Bohinj Lake, Slovenia (http://www.slovenijaturizem.com/)

Bohinj Lake, Slovenia (http://www.slovenijaturizem.com/)

Trees in the City

When humans have concentrated together in places of commerce and culture i.e. cities, the natural landscape has suffered. Woodlands have been cleared and fields have made way for concrete. Most cities, however, retain green spaces and parks though of small relative size. Trees are an essential part of maintaining a natural element in these spaces and they provide far more than aesthetic appeal while at some cost to their stoic selves.

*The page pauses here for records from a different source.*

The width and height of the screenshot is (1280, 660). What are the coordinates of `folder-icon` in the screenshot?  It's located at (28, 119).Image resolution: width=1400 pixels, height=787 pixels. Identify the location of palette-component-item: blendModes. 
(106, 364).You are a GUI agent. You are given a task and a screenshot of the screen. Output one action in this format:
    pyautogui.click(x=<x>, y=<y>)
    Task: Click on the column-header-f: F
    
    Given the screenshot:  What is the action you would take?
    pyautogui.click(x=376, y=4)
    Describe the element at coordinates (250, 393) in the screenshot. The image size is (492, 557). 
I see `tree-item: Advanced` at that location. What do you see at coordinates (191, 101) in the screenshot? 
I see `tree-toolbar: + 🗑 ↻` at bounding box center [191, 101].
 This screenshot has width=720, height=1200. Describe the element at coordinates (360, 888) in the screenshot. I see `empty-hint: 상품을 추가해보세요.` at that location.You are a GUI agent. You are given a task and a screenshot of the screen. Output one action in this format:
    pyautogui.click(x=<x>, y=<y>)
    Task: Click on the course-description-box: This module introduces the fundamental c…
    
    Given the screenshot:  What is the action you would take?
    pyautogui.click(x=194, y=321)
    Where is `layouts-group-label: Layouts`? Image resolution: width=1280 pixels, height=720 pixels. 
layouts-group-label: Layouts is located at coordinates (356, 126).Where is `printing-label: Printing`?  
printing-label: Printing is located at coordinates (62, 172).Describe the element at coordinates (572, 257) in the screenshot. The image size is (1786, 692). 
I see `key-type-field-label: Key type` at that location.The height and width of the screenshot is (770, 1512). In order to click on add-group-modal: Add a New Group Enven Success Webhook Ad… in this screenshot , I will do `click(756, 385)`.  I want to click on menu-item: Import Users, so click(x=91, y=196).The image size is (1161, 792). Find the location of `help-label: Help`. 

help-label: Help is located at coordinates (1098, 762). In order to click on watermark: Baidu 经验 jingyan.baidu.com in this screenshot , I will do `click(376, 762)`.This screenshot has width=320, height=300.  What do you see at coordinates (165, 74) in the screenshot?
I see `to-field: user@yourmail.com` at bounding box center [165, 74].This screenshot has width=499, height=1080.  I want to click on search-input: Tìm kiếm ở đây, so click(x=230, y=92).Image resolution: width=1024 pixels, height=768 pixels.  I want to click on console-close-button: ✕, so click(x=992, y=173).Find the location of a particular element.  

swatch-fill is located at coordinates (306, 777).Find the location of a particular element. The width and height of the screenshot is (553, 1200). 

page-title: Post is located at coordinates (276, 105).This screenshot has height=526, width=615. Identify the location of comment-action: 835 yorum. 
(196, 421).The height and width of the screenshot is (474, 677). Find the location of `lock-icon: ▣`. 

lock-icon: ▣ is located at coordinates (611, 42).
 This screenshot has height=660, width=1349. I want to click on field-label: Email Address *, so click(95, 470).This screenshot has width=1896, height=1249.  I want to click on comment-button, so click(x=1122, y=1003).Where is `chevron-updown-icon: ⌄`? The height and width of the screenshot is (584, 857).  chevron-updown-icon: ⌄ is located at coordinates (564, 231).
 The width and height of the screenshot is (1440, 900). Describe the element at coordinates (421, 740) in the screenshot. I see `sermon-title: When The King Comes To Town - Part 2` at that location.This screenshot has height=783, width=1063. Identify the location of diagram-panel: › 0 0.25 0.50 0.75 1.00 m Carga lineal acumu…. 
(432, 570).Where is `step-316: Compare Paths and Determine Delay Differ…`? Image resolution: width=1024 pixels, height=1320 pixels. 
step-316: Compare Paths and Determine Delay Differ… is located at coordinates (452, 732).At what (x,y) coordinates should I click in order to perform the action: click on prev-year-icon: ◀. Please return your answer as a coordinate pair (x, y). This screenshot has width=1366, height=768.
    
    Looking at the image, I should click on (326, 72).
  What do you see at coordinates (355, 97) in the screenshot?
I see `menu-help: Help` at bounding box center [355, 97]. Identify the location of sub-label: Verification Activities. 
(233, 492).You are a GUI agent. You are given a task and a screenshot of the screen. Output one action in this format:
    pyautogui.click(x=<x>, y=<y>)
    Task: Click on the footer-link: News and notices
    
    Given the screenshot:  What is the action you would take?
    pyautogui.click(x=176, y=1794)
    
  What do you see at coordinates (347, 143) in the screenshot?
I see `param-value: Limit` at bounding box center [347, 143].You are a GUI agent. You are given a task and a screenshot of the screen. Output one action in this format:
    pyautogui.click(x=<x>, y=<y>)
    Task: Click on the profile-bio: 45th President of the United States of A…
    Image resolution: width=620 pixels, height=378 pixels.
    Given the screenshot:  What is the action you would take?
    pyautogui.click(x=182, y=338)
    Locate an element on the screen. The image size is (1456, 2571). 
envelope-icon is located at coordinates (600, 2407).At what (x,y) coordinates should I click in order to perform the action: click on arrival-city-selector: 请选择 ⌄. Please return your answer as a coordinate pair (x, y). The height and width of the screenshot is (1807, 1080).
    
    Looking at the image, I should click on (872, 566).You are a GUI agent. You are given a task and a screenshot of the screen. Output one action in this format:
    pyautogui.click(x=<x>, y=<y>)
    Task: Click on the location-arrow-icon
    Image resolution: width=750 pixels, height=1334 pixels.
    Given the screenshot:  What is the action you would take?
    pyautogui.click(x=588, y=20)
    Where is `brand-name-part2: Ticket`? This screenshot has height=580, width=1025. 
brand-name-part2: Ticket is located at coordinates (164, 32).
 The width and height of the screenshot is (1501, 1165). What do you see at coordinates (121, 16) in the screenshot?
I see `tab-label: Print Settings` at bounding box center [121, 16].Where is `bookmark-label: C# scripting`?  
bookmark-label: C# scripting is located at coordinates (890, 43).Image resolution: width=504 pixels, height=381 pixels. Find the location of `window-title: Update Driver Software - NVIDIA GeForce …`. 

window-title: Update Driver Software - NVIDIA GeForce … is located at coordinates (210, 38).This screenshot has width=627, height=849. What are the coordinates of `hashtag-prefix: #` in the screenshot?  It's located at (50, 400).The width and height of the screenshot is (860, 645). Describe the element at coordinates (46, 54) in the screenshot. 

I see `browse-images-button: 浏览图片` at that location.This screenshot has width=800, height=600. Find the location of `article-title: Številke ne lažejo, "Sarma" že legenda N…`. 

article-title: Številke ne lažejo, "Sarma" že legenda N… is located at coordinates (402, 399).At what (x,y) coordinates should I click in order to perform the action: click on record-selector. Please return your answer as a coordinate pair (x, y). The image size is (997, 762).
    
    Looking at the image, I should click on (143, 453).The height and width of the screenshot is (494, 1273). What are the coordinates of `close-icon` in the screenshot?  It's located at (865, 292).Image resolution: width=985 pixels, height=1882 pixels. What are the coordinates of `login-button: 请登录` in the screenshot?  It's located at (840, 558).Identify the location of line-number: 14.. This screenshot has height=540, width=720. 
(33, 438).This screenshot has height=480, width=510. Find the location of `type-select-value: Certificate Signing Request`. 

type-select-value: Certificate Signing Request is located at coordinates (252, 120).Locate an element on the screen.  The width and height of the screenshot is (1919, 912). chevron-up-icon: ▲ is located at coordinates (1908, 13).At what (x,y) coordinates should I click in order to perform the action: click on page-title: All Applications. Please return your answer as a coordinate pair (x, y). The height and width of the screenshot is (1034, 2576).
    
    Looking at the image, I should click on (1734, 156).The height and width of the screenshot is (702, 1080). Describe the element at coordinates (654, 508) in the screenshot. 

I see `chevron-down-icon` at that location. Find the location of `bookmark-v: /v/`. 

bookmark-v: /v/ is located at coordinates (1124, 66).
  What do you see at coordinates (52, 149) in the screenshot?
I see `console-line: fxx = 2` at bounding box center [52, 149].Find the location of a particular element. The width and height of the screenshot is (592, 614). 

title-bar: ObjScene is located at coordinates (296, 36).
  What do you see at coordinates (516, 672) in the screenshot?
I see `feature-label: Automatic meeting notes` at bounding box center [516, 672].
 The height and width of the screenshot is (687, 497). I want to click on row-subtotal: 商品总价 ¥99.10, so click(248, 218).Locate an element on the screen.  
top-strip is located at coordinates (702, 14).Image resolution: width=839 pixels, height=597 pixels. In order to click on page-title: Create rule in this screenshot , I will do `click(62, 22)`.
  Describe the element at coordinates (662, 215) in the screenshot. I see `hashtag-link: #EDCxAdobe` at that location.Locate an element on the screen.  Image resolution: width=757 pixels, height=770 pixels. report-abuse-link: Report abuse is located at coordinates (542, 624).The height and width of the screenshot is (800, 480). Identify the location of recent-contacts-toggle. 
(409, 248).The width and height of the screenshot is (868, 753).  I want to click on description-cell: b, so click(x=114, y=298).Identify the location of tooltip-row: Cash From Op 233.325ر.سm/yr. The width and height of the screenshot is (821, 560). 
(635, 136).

Trees in our midst (Design for London)

Not only is carbon dioxide being absorbed through the leaf stomata of trees, but also carbon monoxide, sulphur dioxide, nitrogen dioxide and ozone.  And not only are these gases harmful to humans but also fine particulates (including cadmium, lead, chromium and nickel) which can be reduced by 60 % in tree-lined streets1. This gift from the trees comes at an expense to their health and leaves can often be discoloured and their growth stunted. Some like the plane tree are more adaptable through the shedding of their bark every year.

Ozone damage on prunus serotina (Swiss Federal Institute for Forest, Snow and Landscape Research)

Shade also has greater consequences than making your lunchtime sandwich more pleasant.  Cars in shaded parking lots (50 % cover) have an 8 % reduction in evaporation of their hydrocarbons. Roads also last longer as their surfaces are kept cooler. In summer, trees reduce the urban heat island effect through shade and the cooling effects of water evaporation from their leaves. In fact the evaporation from one large tree can produce the equivalent cooling of 10 room size air conditioners2.

Un dimanche après-midi à l’Ile de la Grande Jatte (George Seurat, 1884)

Trees attract life, and in higher tree density areas bird populations are also higher, while there is a correlation between expanses of manicured lawns and low bird diversity, suggesting that we could do with less frills and more substance. Psychologically, positive effects on human health have been explained with theories such as the biophilia hypothesis (Edward O. Wilson) and Attention Restoration Theory (Rachel and Stephen Kaplan) – these ideas will be explored in later blogs. Trees offer unconditional service to the whole environment, even in the unsuitable conditions found in cities, and for this we should be most grateful.